> **Exercise prompt**
When writing out the entries below, keep only the lines from the line with "Where should I" to the line with "Viewport: 1270px width, 952px height.", both included, exactly as they are, and leave the pictures aside.

> **Input material**
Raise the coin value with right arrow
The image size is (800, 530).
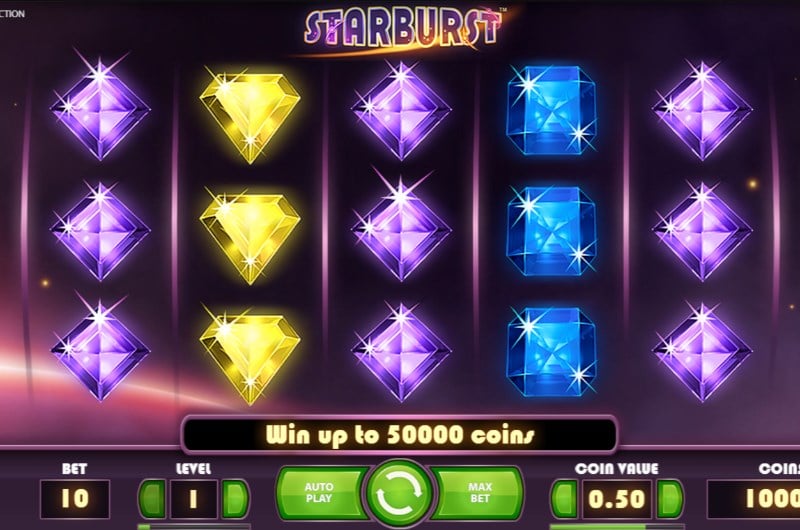pyautogui.click(x=669, y=499)
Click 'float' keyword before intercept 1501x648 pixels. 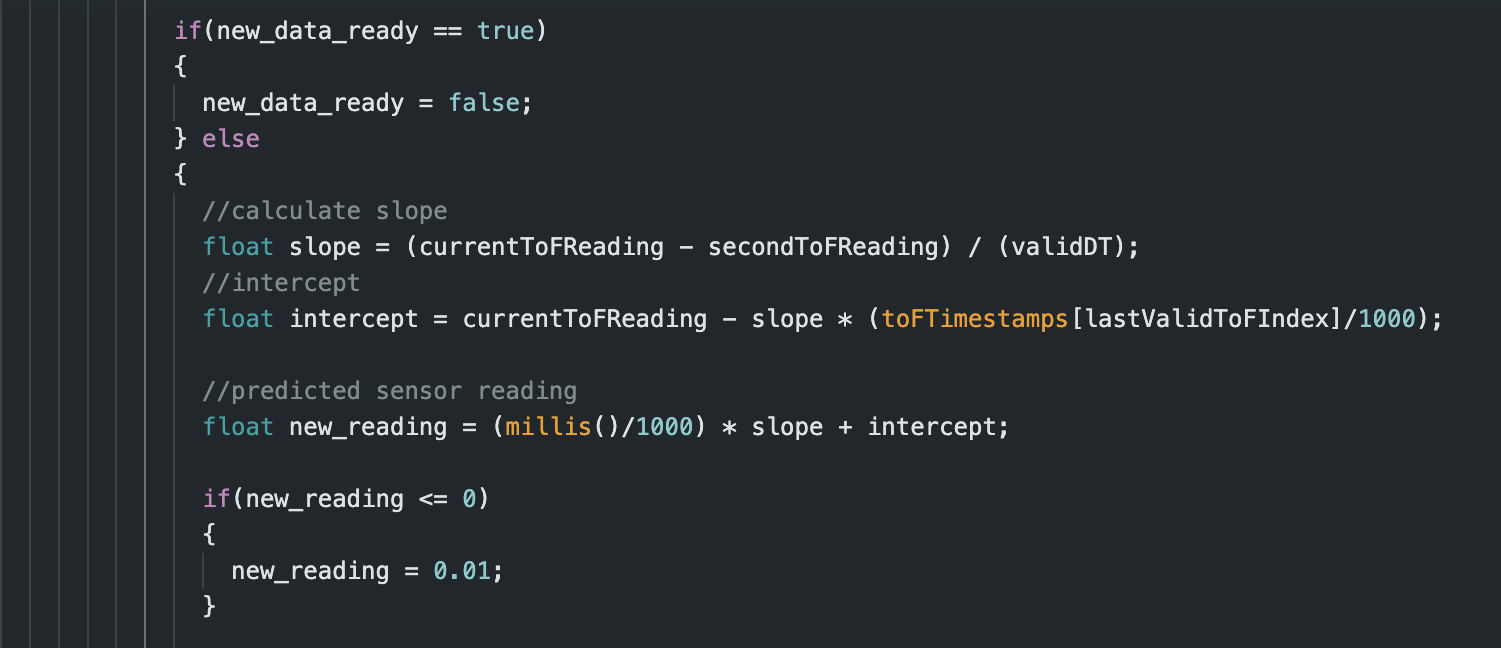tap(238, 319)
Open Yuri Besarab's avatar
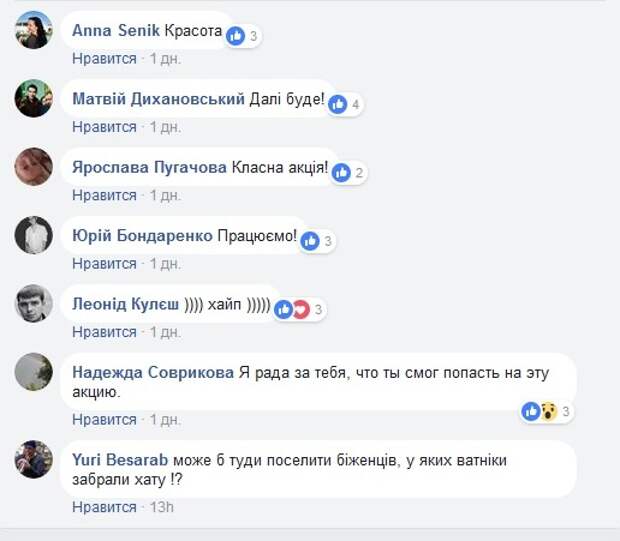This screenshot has width=620, height=541. click(34, 459)
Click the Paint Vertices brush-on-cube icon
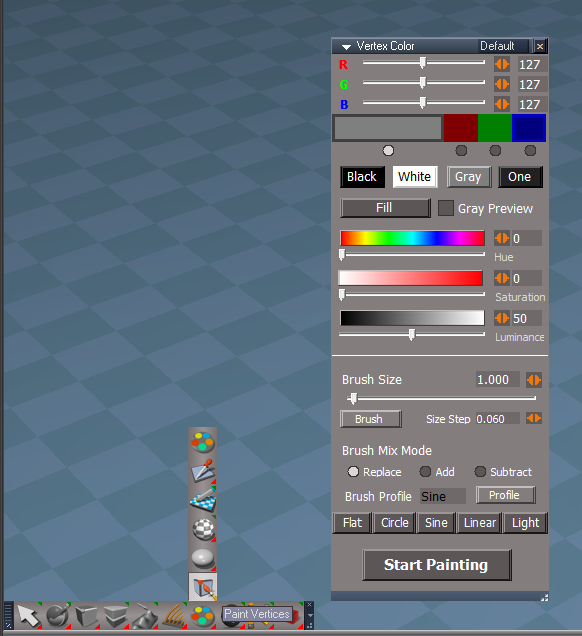 point(203,587)
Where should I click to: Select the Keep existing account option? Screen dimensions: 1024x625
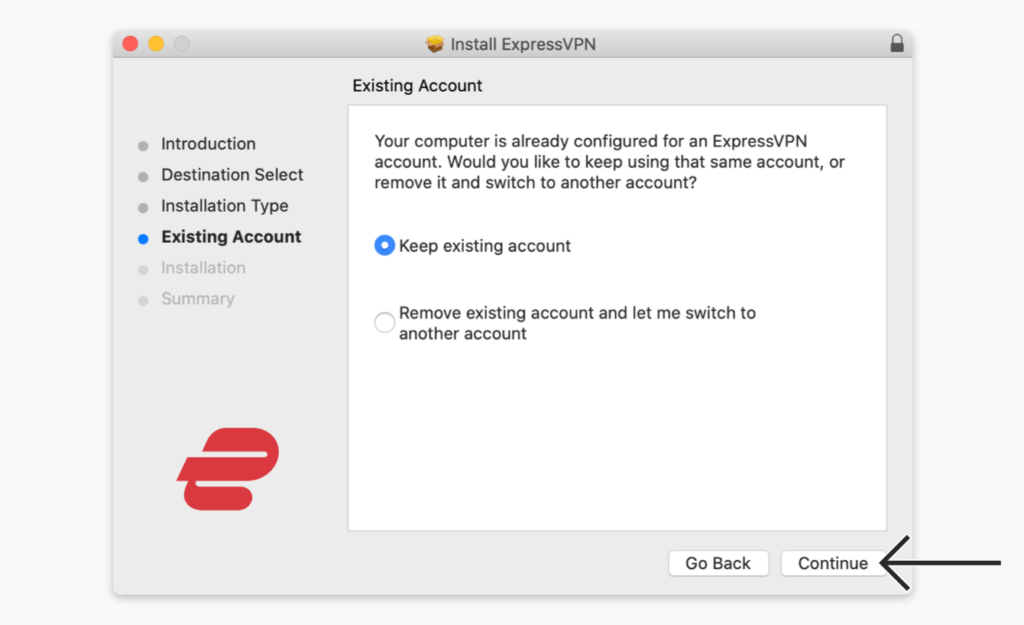coord(384,245)
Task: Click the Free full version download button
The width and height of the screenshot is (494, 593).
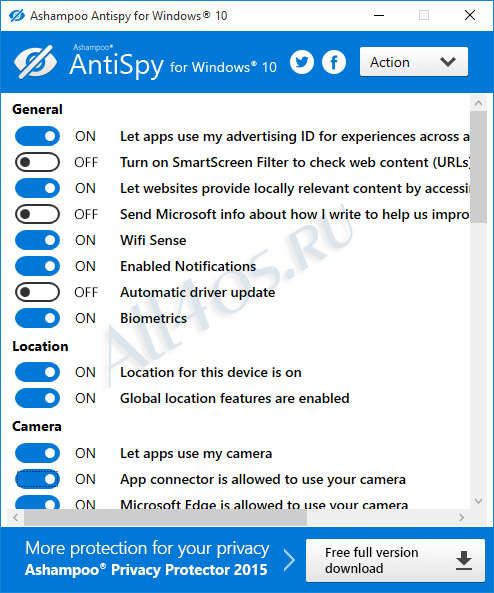Action: [395, 560]
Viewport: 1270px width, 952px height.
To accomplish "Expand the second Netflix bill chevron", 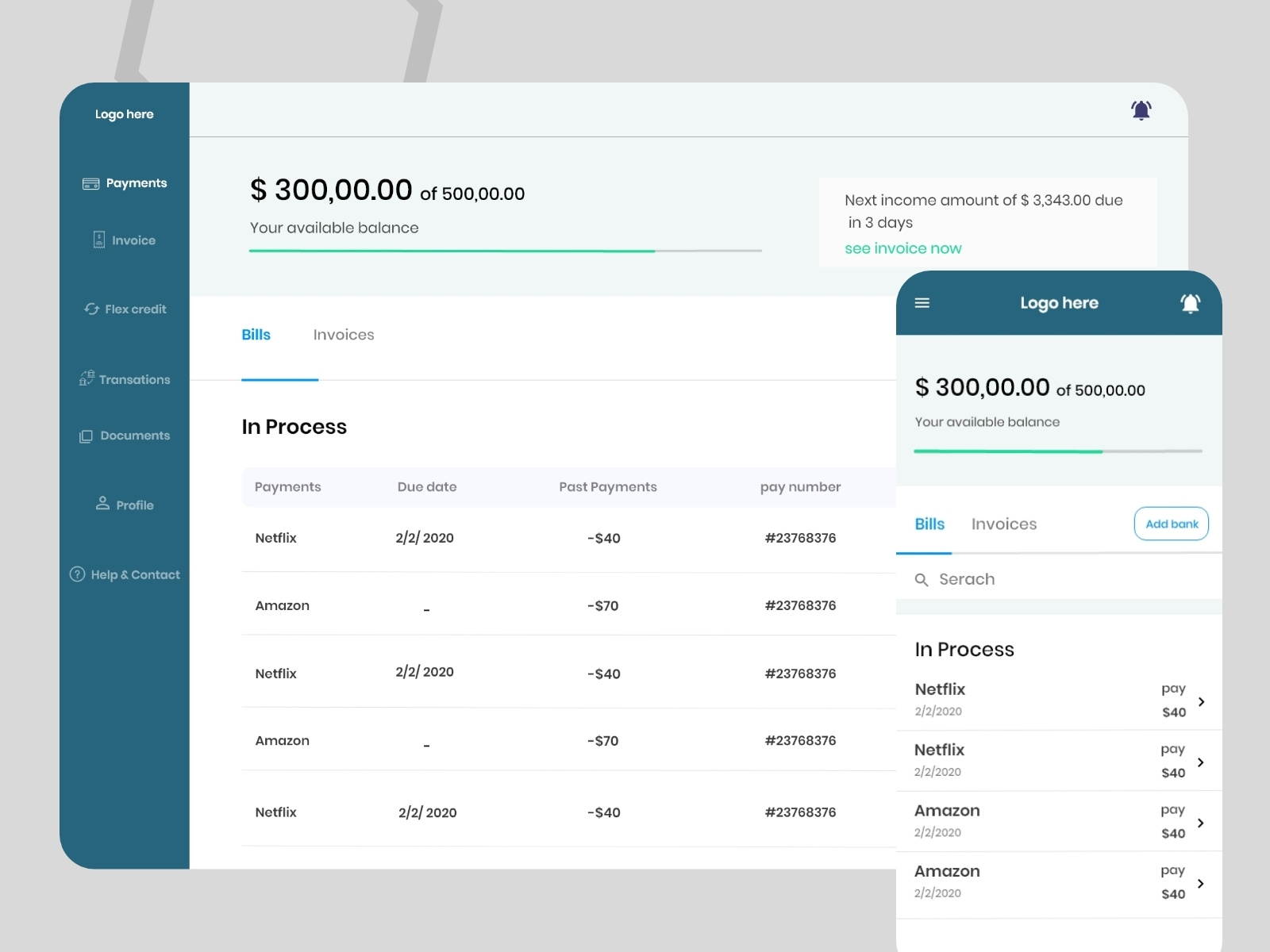I will 1200,762.
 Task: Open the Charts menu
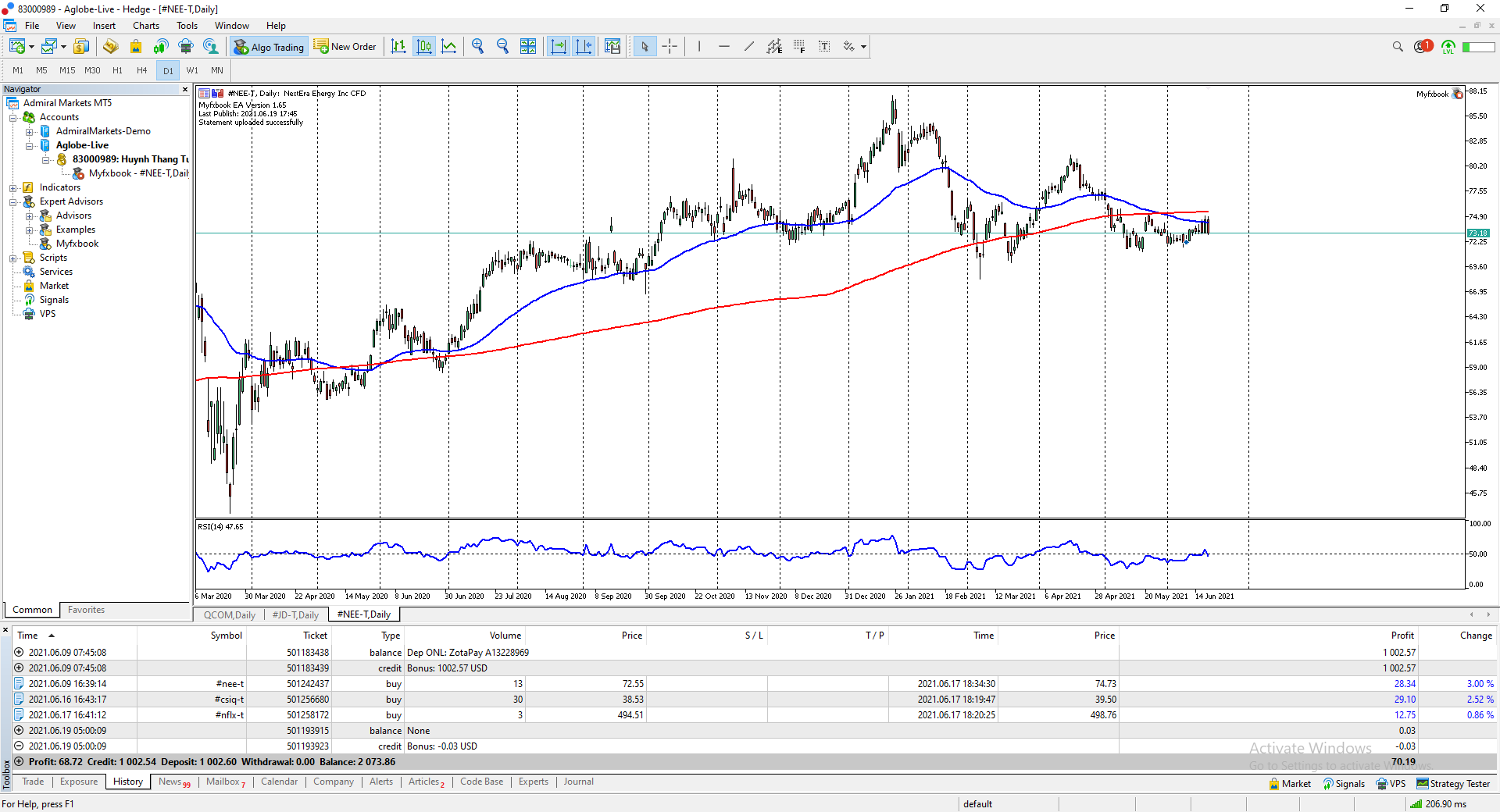(x=145, y=26)
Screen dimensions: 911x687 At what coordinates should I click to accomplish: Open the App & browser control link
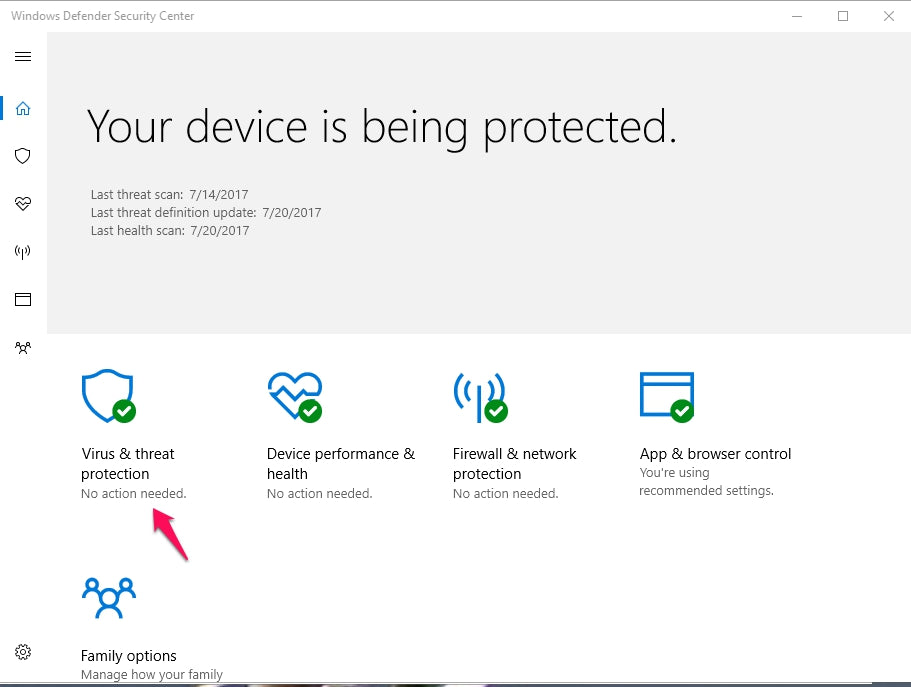pyautogui.click(x=715, y=454)
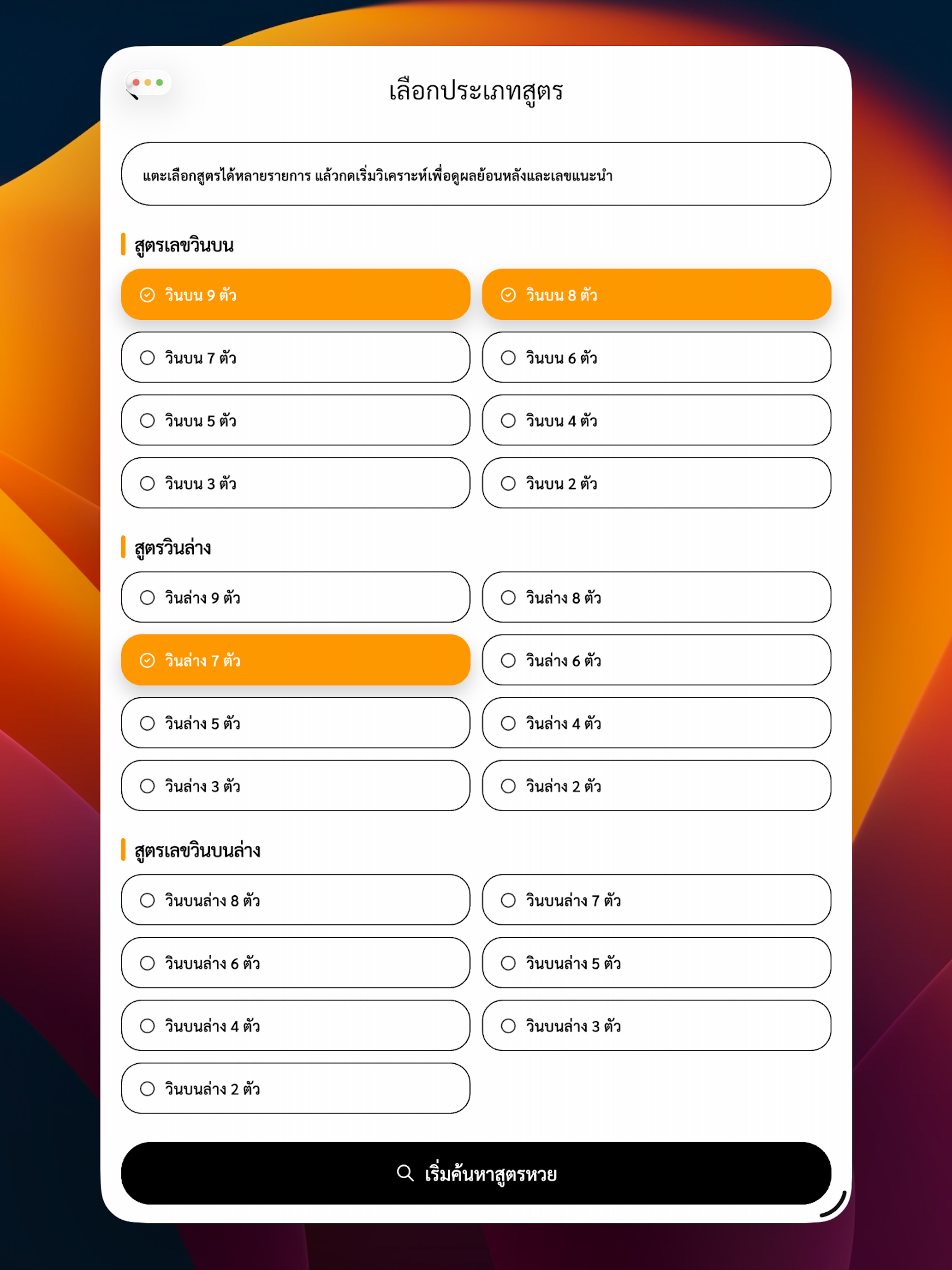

> **Solution**
Where should I click to: Select the Keep existing account option? Screen dimensions: 1024x625
coord(384,245)
Task: Click the Free full version download button
The width and height of the screenshot is (494, 593).
Action: [395, 560]
Viewport: 1270px width, 952px height.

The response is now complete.